The second plot is by SGHMC_parallel.


##### Example of Linear Model

We want to use sghmc to estimate the parameters of linear model. We perform the algorithm on simulated data with known true parameters, and compare the resulting estimates to the true paramaters.

Suppose we want to simulate 100 observations from a linear model with a 1-dim response variable and 3 predictors, the model could be expressed as below:

$y|x,\alpha, \beta, \sigma^2 \sim N(\alpha + x^T\beta, \sigma^2)$

where y is the response variables, x are the vector of 3 predictors with shape (3,1), $\alpha$ are the intercept, $\beta$ are the vector with shape (3,1) of coefficeints for 3 predictor, $\sigma^2$ is the variance of noise.

To sample y from above model, we first sample x from $MVN(0,I_3)$. We set true $\alpha=1$, true $\beta=(2,3,4)^T$ and true $\sigma^2=1$. Next, we sample noise from $N(0,\sigma^2)$. Finally we compute $y = \alpha + x^T\beta + noise$. 

Repeat the above procedure 100 times to generate 100 samples of $x,y$. Note that we may vectorize y and matrixrize x so that we may compute y collectively.

Now apply our sghmc module for sampling from $p(\alpha,\beta,\sigma^2|Y,X)$. Note that we need to log transform $\sigma^2$ since we need the hmc algorithm to explore the whole state space freely.

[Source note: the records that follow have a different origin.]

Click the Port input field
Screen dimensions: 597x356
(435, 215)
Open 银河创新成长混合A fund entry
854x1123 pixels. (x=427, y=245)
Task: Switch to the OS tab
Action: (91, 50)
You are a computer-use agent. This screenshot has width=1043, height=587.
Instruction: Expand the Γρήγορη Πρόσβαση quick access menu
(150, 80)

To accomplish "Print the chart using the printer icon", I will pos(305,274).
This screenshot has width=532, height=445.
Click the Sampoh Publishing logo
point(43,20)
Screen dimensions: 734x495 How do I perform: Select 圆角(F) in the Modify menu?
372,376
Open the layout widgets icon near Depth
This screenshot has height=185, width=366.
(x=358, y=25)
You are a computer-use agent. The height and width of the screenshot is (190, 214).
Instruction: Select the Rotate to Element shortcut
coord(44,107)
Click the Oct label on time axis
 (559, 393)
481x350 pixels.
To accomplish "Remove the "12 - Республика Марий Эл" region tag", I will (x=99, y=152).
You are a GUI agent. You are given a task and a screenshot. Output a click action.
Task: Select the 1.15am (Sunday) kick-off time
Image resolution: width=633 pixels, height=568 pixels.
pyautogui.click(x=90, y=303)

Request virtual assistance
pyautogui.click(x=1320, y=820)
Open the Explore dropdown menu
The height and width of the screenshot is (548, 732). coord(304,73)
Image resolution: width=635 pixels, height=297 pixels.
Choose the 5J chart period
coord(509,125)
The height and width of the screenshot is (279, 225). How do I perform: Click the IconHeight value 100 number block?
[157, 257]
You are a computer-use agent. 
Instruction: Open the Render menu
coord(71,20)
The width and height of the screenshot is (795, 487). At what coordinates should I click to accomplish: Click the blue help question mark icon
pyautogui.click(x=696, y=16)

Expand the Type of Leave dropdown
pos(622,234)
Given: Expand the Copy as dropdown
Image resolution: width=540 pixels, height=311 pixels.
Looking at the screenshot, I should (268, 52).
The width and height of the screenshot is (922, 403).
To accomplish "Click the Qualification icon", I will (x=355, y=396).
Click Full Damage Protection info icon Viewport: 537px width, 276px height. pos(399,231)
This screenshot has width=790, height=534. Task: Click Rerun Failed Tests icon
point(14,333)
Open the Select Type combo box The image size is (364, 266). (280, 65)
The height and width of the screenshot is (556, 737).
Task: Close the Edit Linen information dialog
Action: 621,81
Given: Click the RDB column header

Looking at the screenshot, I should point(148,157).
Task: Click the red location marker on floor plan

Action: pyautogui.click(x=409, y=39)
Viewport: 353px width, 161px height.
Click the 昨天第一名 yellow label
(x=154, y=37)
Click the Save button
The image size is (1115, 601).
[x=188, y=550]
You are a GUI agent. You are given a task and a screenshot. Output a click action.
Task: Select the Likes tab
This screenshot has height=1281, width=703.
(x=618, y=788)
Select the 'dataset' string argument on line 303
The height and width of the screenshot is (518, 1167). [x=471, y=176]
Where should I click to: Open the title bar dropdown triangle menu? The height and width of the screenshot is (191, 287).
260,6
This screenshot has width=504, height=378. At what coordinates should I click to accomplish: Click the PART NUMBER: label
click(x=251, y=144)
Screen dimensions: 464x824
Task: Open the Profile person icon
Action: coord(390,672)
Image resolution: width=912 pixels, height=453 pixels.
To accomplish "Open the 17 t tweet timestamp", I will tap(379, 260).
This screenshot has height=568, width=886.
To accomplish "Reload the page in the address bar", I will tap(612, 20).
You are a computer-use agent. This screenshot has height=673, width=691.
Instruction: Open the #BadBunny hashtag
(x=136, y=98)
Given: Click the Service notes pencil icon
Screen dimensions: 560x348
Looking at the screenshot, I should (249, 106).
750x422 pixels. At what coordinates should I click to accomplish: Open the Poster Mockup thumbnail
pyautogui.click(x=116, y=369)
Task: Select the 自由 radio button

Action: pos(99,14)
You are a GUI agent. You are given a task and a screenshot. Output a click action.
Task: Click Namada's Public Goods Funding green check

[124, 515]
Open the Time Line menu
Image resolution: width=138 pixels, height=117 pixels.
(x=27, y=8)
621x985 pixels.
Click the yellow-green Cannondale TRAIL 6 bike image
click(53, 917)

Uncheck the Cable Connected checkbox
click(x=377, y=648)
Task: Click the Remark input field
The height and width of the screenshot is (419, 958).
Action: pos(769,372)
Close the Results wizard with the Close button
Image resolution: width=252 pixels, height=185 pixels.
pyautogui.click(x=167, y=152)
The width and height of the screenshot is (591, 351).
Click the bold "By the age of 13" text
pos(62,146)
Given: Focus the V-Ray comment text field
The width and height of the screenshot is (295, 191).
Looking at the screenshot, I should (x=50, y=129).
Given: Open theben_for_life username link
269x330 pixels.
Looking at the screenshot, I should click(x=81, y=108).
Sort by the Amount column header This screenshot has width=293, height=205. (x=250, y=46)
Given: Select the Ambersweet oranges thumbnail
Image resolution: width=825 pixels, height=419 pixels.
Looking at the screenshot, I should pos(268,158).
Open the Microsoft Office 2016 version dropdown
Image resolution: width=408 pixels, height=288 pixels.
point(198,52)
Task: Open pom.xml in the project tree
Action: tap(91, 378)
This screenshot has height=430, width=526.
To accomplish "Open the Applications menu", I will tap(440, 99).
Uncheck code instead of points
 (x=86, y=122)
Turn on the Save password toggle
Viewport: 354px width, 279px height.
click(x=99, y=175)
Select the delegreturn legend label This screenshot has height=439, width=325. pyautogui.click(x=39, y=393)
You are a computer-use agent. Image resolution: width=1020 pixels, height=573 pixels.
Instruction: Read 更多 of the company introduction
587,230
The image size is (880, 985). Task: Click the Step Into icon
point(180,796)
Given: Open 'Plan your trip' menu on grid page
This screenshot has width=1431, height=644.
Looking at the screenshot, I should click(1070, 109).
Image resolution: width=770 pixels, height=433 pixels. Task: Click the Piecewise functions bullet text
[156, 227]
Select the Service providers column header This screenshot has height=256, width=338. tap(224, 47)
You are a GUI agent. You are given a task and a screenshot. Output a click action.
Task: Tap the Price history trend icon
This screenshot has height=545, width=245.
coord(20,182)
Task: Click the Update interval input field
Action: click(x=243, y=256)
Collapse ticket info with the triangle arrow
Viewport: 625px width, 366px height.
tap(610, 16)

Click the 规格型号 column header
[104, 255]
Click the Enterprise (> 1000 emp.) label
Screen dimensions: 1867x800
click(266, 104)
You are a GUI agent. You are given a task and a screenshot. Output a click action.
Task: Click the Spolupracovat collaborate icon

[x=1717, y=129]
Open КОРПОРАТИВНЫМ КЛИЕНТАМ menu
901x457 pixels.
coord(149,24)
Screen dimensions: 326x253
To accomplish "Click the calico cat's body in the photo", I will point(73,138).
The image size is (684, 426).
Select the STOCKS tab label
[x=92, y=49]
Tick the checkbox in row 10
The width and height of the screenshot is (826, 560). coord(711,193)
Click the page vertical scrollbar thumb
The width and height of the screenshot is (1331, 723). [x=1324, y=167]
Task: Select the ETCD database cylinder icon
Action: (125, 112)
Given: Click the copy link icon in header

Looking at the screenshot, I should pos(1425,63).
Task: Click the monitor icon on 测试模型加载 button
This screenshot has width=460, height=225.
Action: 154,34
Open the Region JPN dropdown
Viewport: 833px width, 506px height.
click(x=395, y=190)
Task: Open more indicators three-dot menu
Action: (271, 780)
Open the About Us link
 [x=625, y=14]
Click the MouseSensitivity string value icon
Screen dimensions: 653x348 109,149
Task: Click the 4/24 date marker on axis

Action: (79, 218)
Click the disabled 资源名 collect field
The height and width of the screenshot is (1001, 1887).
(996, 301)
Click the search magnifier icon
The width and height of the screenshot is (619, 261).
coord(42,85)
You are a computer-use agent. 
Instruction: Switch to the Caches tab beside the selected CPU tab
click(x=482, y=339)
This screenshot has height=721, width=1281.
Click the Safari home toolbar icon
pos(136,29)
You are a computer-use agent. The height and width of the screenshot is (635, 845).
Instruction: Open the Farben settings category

The true $log(\sigma^2) = log(1)=0$

DESCRPTION OF FUNCTION INPUTS

The results are below:

|parameter     |$\alpha$|$\beta_1$|$\beta_2$|$\beta_3$| $log(\sigma^2)$ |
|--------------|--------|---------|---------|---------|-----------------|
|Posterior mean|0.985   |1.875    |2.855    |3.922    |-0.097           |

The posterior are close to the true values.

The rmse based on the posterior estimation of parameters is 9.09.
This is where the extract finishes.